Lo que la pandemia ilustra de manera dramática vale, en verdad, para todo lo demás. Tal como con el virus, también nos afectamos unos a otros con las decisiones que tomamos, con nuestras actividades, con lo que omitimos hacer o decir, con nuestras palabras, con nuestros cuerpos. Aunque muchos fantaseen con ello, no somos individuos aislados. Somos personas viviendo como parte de una comunidad y, de hecho, no existimos sin ella. Además de responsabilizarnos por nuestra propia vida, somos responsables de los modos en los que afecta a los demás lo que hacemos o dejamos de hacer. Para bien o para mal, estamos todxs conectadxs.
Con o sin pandemia, vivir responsablemente es fundamental. Pero, en sentido estricto, no existe tal cosa como la “responsabilidad individual”. La responsabilidad es, por definición, interpersonal.
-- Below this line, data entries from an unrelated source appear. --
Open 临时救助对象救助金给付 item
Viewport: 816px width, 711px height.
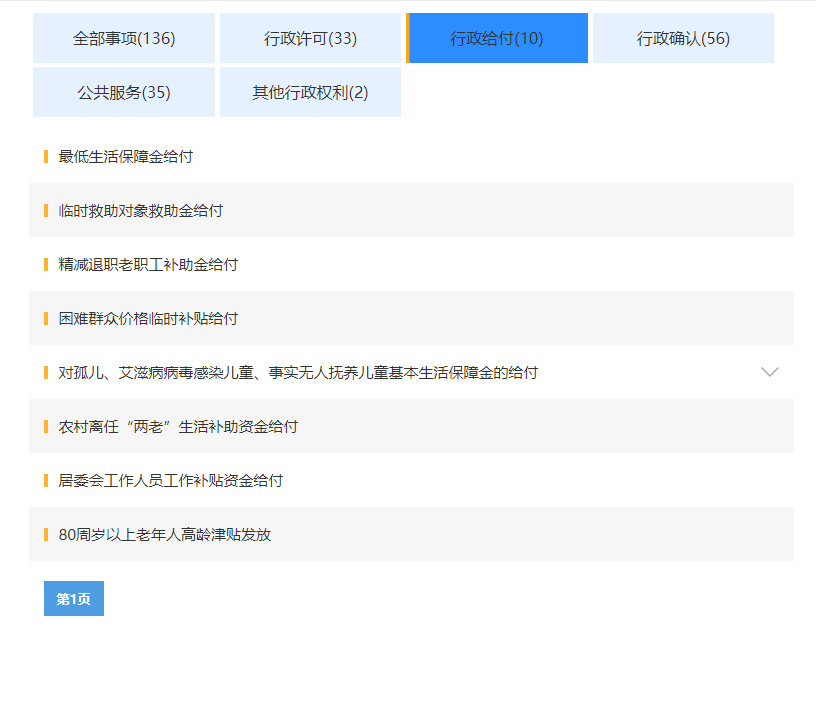(x=141, y=211)
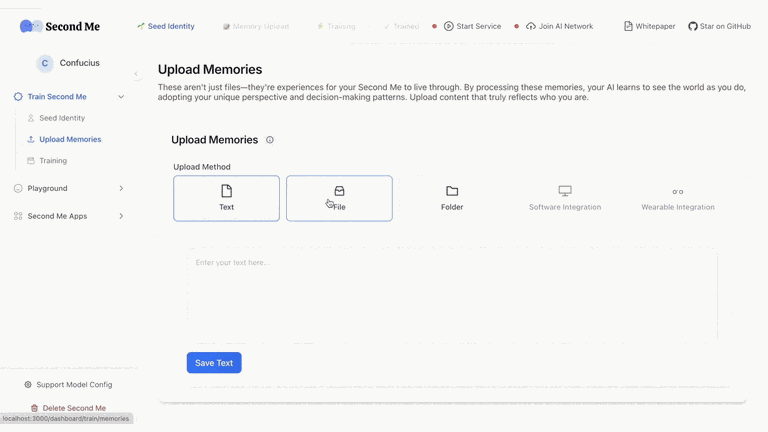The width and height of the screenshot is (768, 432).
Task: Click the Second Me logo icon
Action: tap(31, 26)
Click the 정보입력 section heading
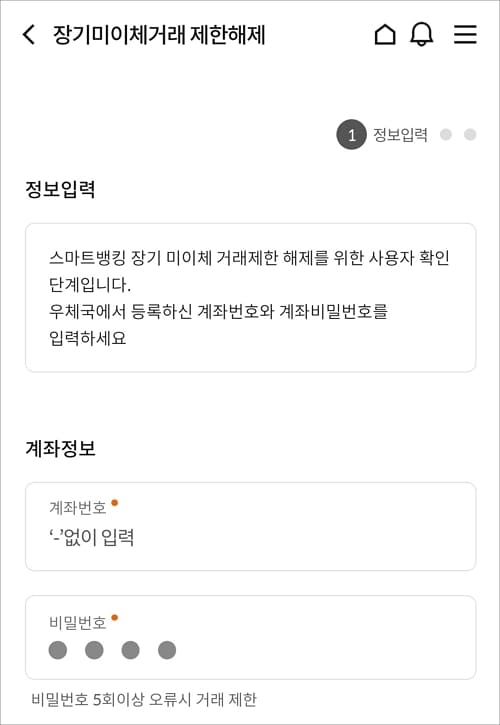This screenshot has width=500, height=725. click(x=60, y=190)
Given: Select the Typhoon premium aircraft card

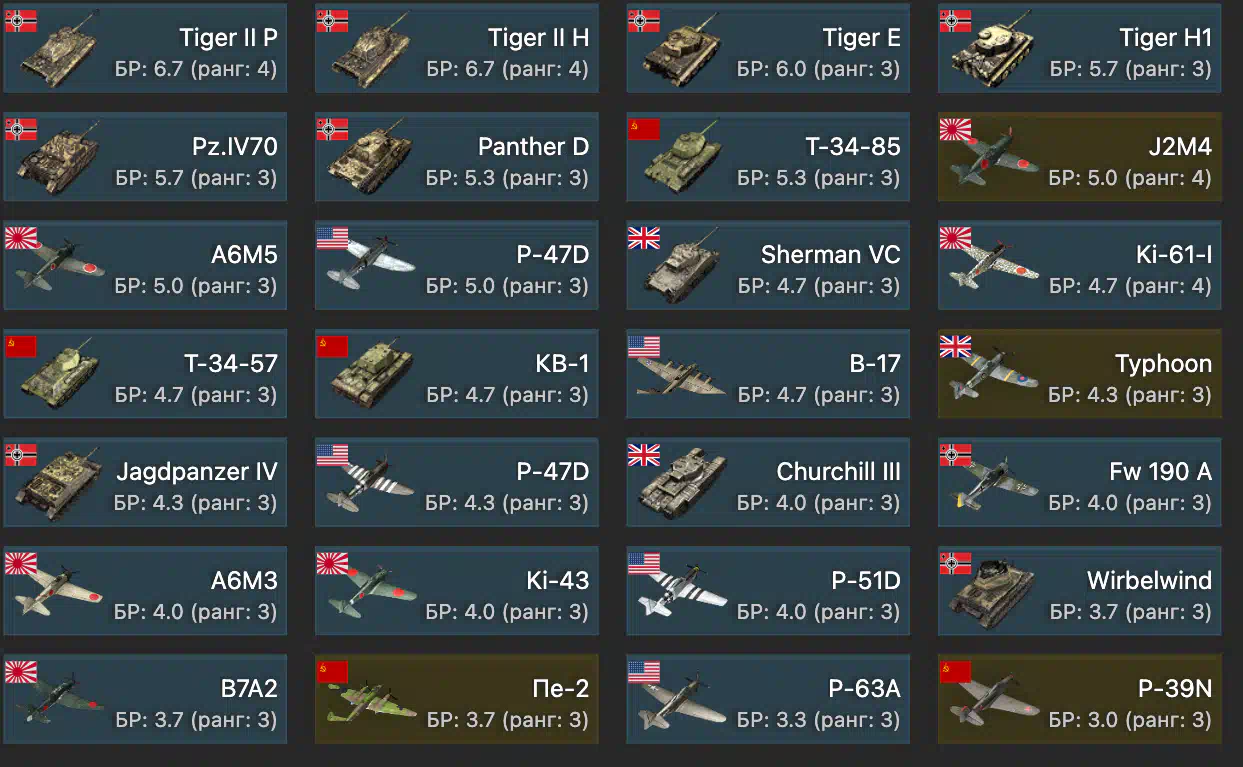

Lo indica la propia palabra: responsabilidad viene de “responder”. El responsable es quien responde por algo frente a los demás, el que carga con el deber de dar respuesta frente al otro. El propio término lleva implícito al otro, al que (nos) demanda una respuesta.
Lo planteó hace cien años Mijaíl Bajtín, el gran filósofo ruso, mientras planeaba un libro que se iba a titular Arquitectura de la responsabilidad y que no llegó a concluir. La existencia personal solo es posible en la interacción con el otro: es solo por obra de la imagen, del cuerpo, de la mirada y de la palabra del prójimo que existimos como personas completas. Una existencia ética es, por eso, dialógica: involucra a personas que se saben en la obligación de responder ante el otro por lo que son, por lo que hacen y por lo que omiten.
Y para que el corolario de esta nota no sea santulón, aclaremos que nadie está nunca a la altura de esa ética. Todos y todas balanceamos como podemos nuestros deseos y necesidades personales y lo que los demás esperan o necesitan de nosotrxs. Algunos lo hacen mejor, otros peor. Todos y todas en esta pandemia debimos, en algún momento, violar alguna de las disposiciones públicas o correr algún riesgo, aunque fuera mínimo, de contagiar a otrxs. Pero lo que importa, más allá de ese hecho en alguna medida inevitable, es no olvidar que debemos responder ante el otro. Que no podemos sustraernos a ese imperativo. Importa sostener una ética pública (y una práctica personal) de la responsabilidad y no permitir que la reemplace esa pedagogía del egoísmo que nos conduce a actuar como si el prójimo no existiese. Que no es otra cosa que una pedagogía de la barbarie.